▸ **To do**
Word for word, transcribe the data below from the line with "Viewport: 760px width, 409px height." to the line with "Click the Reto cloud icon", keeping both of those lines.

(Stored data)
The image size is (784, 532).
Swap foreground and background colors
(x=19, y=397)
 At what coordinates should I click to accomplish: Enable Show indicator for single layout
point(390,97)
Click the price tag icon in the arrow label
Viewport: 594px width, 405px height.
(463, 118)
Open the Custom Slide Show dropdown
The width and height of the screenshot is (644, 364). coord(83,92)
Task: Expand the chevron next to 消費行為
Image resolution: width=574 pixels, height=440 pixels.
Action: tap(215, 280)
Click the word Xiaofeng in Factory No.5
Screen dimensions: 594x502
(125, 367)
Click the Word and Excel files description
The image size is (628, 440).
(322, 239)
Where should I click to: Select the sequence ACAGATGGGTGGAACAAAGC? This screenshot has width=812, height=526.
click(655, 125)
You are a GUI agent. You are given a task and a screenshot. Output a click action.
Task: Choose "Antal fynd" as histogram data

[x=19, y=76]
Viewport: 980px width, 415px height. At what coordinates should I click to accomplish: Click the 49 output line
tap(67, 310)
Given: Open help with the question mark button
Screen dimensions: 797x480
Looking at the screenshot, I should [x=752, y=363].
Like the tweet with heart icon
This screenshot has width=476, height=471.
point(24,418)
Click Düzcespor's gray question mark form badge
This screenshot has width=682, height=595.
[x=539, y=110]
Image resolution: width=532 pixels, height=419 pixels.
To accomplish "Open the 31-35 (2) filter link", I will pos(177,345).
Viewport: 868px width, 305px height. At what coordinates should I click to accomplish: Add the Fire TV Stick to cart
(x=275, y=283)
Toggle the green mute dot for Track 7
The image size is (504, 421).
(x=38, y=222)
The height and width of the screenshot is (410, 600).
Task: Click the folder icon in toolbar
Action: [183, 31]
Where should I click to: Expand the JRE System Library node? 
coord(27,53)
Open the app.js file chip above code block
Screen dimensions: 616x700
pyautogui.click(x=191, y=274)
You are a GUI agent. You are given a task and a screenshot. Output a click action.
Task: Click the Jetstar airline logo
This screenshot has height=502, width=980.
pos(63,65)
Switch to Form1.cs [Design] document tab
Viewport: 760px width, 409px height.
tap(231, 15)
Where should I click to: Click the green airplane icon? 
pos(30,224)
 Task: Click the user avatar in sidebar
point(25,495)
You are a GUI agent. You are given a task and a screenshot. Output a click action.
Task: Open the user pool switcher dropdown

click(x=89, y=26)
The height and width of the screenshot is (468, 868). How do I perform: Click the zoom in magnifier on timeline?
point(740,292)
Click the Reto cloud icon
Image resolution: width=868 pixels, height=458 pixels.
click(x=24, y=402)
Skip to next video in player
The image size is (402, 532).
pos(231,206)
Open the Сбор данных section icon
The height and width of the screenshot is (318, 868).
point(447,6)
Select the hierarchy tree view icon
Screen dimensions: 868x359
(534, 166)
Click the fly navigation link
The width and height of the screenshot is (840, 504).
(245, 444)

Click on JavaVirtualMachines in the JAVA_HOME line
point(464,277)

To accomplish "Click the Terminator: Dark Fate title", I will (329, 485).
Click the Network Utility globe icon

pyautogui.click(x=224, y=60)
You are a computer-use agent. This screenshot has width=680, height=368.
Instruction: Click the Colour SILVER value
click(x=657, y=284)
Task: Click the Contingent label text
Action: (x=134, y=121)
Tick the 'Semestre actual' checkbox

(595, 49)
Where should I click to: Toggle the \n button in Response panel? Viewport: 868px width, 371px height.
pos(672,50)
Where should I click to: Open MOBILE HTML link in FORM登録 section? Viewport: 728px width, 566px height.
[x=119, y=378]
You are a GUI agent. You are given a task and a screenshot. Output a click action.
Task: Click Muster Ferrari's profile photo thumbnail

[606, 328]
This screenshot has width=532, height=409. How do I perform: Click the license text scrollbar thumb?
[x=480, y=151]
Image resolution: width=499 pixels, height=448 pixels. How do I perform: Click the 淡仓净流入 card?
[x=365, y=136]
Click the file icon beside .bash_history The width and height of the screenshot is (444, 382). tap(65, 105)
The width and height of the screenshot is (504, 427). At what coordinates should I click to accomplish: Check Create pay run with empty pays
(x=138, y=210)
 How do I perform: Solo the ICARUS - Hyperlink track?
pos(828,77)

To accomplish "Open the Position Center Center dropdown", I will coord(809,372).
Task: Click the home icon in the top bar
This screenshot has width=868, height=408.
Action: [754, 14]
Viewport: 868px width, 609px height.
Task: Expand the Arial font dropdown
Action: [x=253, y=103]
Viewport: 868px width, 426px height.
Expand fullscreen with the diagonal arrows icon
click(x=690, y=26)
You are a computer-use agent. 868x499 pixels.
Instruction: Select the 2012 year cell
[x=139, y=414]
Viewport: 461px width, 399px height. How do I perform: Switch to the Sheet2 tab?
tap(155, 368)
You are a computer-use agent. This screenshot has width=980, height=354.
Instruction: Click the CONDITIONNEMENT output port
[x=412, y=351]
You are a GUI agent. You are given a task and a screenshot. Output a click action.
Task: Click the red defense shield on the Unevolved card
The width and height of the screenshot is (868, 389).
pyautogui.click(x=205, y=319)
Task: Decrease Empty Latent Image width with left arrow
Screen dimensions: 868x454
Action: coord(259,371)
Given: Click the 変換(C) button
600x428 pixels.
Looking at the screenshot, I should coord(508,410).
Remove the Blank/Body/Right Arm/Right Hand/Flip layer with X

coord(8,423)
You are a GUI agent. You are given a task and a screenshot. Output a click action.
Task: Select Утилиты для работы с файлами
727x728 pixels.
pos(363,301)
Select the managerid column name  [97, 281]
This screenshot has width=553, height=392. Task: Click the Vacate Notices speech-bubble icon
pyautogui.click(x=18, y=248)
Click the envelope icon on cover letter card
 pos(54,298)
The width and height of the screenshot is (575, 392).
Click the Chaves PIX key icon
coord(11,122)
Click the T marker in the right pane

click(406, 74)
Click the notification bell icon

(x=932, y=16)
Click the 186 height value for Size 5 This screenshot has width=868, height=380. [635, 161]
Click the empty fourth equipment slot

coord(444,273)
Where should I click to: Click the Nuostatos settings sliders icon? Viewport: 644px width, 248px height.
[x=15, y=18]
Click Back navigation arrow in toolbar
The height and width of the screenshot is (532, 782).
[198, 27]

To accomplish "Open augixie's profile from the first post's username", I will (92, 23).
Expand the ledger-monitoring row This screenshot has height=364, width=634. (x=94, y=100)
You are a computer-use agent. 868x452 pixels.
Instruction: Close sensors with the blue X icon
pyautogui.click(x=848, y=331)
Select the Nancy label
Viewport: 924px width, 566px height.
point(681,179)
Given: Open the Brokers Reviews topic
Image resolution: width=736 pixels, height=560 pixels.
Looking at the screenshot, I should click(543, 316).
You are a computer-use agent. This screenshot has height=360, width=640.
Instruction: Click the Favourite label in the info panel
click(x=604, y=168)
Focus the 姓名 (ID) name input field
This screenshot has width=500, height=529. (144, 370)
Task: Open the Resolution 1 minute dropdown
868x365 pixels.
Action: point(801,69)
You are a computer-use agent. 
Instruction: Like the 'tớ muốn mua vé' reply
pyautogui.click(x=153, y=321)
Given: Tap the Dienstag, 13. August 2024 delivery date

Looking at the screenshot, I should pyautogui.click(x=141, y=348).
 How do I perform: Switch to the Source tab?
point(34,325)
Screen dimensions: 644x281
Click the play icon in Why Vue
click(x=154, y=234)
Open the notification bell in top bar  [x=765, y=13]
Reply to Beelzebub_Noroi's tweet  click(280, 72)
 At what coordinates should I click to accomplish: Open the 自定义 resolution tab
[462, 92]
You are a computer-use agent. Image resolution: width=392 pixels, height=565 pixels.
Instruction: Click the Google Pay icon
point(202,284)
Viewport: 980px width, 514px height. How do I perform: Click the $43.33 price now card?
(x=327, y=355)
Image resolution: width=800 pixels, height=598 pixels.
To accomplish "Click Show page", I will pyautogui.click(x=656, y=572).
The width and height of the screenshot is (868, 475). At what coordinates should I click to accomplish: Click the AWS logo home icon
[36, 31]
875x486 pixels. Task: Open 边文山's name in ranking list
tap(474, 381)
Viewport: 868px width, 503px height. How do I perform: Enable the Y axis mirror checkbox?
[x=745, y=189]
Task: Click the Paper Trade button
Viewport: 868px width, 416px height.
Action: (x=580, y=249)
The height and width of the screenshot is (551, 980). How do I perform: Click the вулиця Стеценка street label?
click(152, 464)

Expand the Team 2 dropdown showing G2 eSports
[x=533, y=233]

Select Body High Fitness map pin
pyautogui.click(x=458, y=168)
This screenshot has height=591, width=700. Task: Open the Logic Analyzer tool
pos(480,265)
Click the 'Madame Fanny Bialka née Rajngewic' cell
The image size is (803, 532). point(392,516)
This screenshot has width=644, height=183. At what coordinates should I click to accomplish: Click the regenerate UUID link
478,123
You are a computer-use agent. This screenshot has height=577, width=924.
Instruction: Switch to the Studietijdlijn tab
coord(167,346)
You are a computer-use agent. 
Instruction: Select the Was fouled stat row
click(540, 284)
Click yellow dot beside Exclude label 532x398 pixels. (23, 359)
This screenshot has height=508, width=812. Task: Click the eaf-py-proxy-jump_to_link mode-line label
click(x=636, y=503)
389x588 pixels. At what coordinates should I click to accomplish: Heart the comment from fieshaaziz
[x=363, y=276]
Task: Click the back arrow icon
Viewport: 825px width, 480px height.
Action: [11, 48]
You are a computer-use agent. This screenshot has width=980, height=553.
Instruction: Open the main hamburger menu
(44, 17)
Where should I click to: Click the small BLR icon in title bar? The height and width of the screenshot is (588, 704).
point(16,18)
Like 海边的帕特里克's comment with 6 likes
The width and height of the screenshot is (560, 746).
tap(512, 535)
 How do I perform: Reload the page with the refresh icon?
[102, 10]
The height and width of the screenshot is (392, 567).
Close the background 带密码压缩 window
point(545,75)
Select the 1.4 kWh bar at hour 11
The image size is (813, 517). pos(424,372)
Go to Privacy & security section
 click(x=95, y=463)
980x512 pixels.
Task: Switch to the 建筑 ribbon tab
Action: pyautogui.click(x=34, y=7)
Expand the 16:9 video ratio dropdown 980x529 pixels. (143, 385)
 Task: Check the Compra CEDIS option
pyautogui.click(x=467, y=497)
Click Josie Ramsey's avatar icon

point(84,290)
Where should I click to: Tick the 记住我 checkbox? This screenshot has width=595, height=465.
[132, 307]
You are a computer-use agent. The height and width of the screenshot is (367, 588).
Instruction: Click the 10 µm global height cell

▸ **Result of the task**
Viewport: 760px width, 409px height.
tap(231, 15)
Where should I click to: Click the green airplane icon? 
pos(30,224)
 Task: Click the user avatar in sidebar
point(25,495)
You are a GUI agent. You are given a task and a screenshot. Output a click action.
Task: Open the user pool switcher dropdown

click(x=89, y=26)
The height and width of the screenshot is (468, 868). How do I perform: Click the zoom in magnifier on timeline?
point(740,292)
Click the Reto cloud icon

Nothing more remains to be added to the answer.